How to beginner · 3 min read

How to use Mistral with LiteLLM

Q: How to use Mistral with LiteLLM

To use Mistral models with LiteLLM, first install the litellm Python package and download the Mistral model checkpoint compatible with LiteLLM. Then load the model locally via LiteLLM and run inference by passing prompts to the model's generate method. This enables efficient, offline usage of Mistral models without API calls.

Quick answer

To use Mistral models with LiteLLM, first install the litellm Python package and download the Mistral model checkpoint compatible with LiteLLM. Then load the model locally via LiteLLM and run inference by passing prompts to the model's generate method.

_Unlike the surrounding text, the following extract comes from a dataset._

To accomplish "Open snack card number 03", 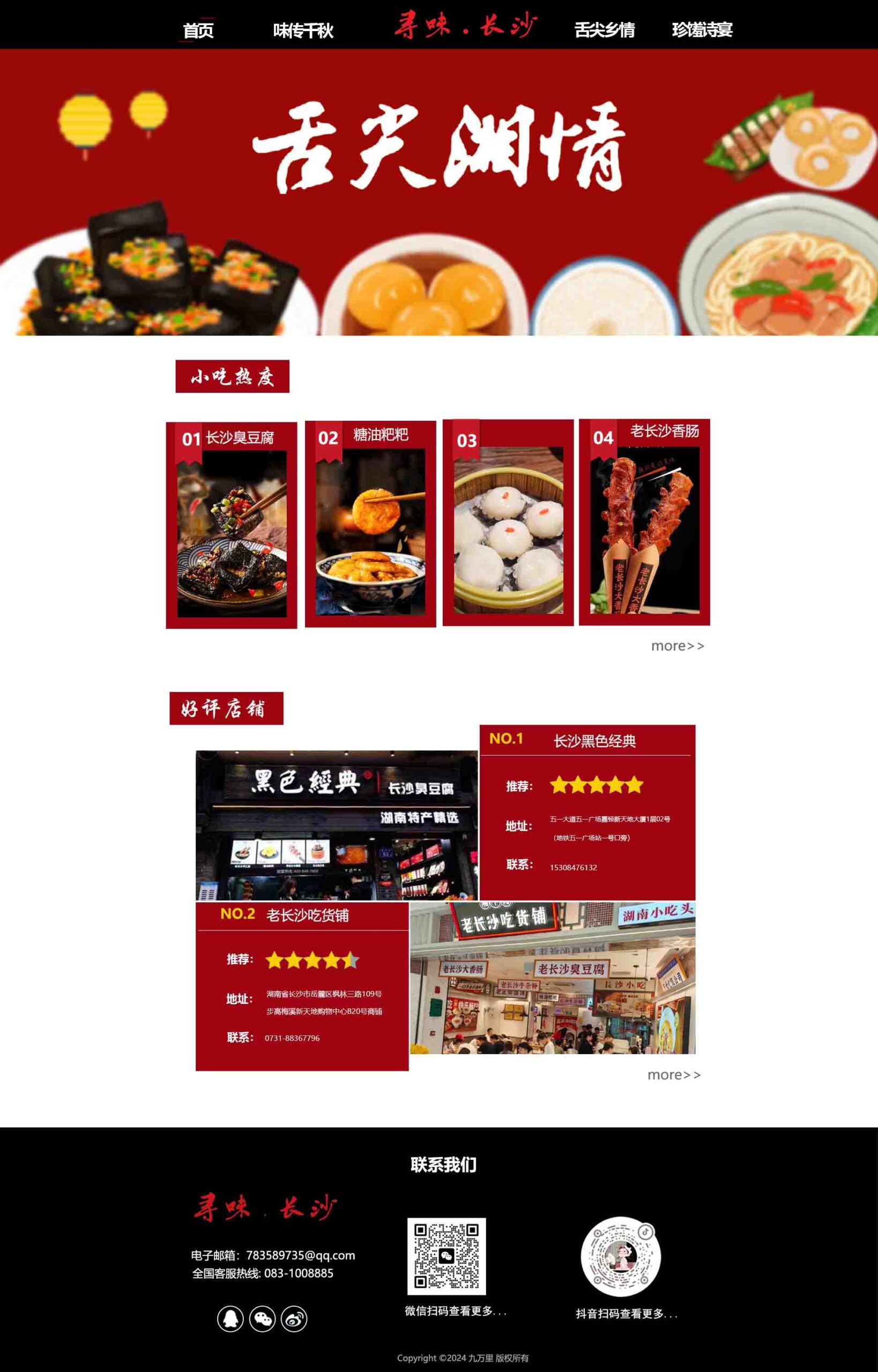I will point(508,523).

This enables efficient, offline usage of Mistral models without API calls.

PREREQUISITES

Python 3.8+
pip install litellm
Mistral model checkpoint downloaded locally

Setup

Install the litellm package via pip and ensure you have the Mistral model checkpoint downloaded locally. LiteLLM supports running Mistral models efficiently on CPU or GPU.

bash

pip install litellm

Step by step

Load the Mistral model checkpoint with LiteLLM and generate text completions by passing prompts. The example below demonstrates loading the mistral-large-latest model locally and generating a response.

python

from litellm import LLM

# Path to your local Mistral model checkpoint
model_path = "/path/to/mistral-large-latest"

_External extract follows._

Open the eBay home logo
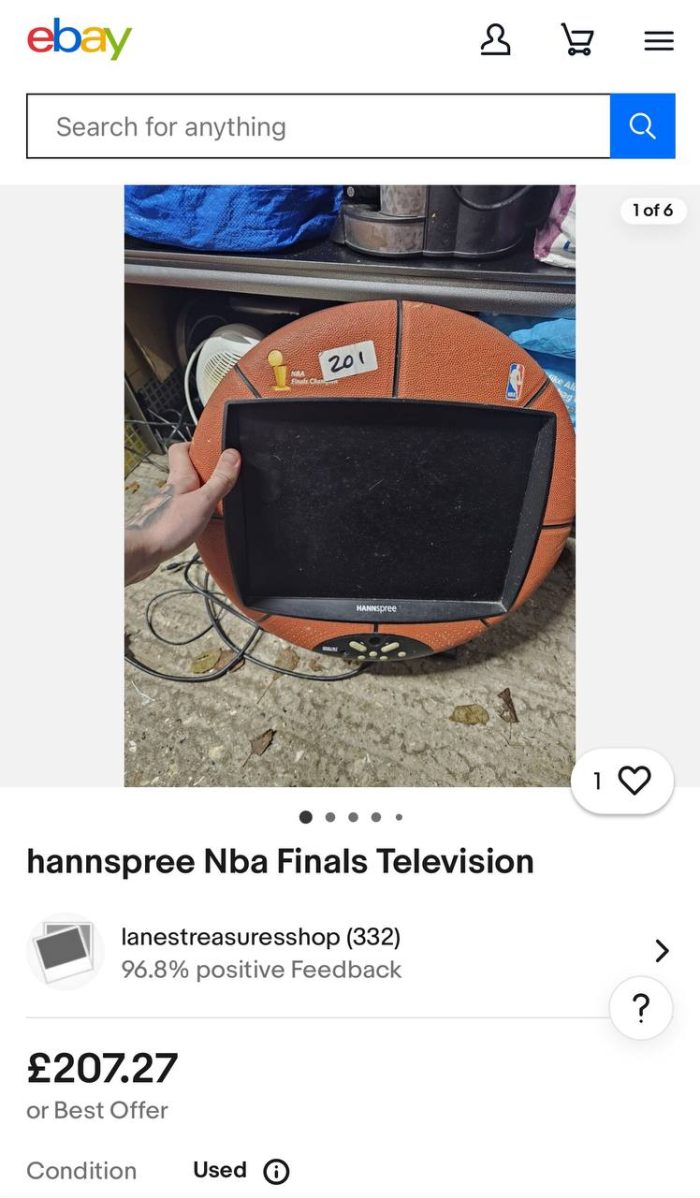The width and height of the screenshot is (700, 1198). (79, 38)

# Initialize the LiteLLM model
llm = LLM(model_path)

# Define a prompt
prompt = "Explain the benefits of using LiteLLM with Mistral models."

# Generate a completion
response = llm.generate(prompt)

print("Response:", response)

output

Response: LiteLLM enables fast and efficient local inference of Mistral models, reducing latency and avoiding API costs.

Common variations

Streaming output: Use llm.stream_generate(prompt) to get token-by-token output.
GPU acceleration: Pass device="cuda" when initializing LLM if you have a compatible GPU.
Different Mistral models: Replace model_path with other Mistral checkpoints like mistral-small-latest.

python

from litellm import LLM

# GPU accelerated loading
llm_gpu = LLM("/path/to/mistral-large-latest", device="cuda")

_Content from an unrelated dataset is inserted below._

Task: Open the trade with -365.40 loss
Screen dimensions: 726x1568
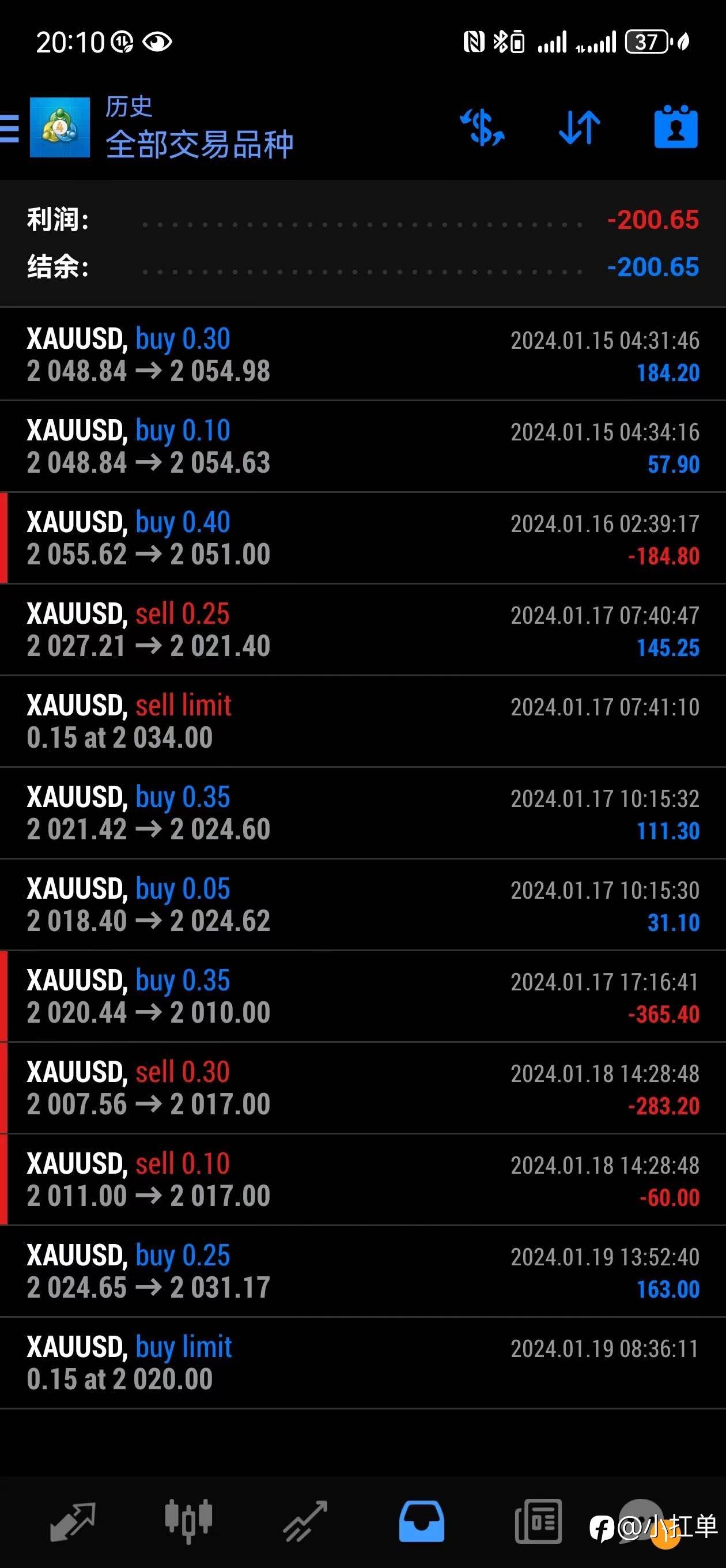Action: [x=362, y=997]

# Streaming generation example
for token in llm_gpu.stream_generate("Hello, world!"):
    print(token, end="", flush=True)
print()

output

Hello, world! This is a streamed response from the Mistral model.

Troubleshooting

If you see FileNotFoundError, verify the model_path points to a valid Mistral checkpoint directory.
For CUDA out of memory errors, try running on CPU by omitting device="cuda" or use a smaller model.
If generation is slow, ensure you have installed the latest litellm version and consider enabling quantization if supported.

Key Takeaways

Use the litellm Python package to run Mistral models locally without API calls.
Load Mistral checkpoints via LLM(model_path) and generate text with generate().
Enable GPU acceleration by specifying device="cuda" if available.
Streaming output and different Mistral model sizes are supported by LiteLLM.
Check model path and device settings to troubleshoot common errors.

Verified 2026-04 · mistral-large-latest, mistral-small-latest

Verify ↗

Community Notes

No notes yetBe the first to share a version-specific fix or tip.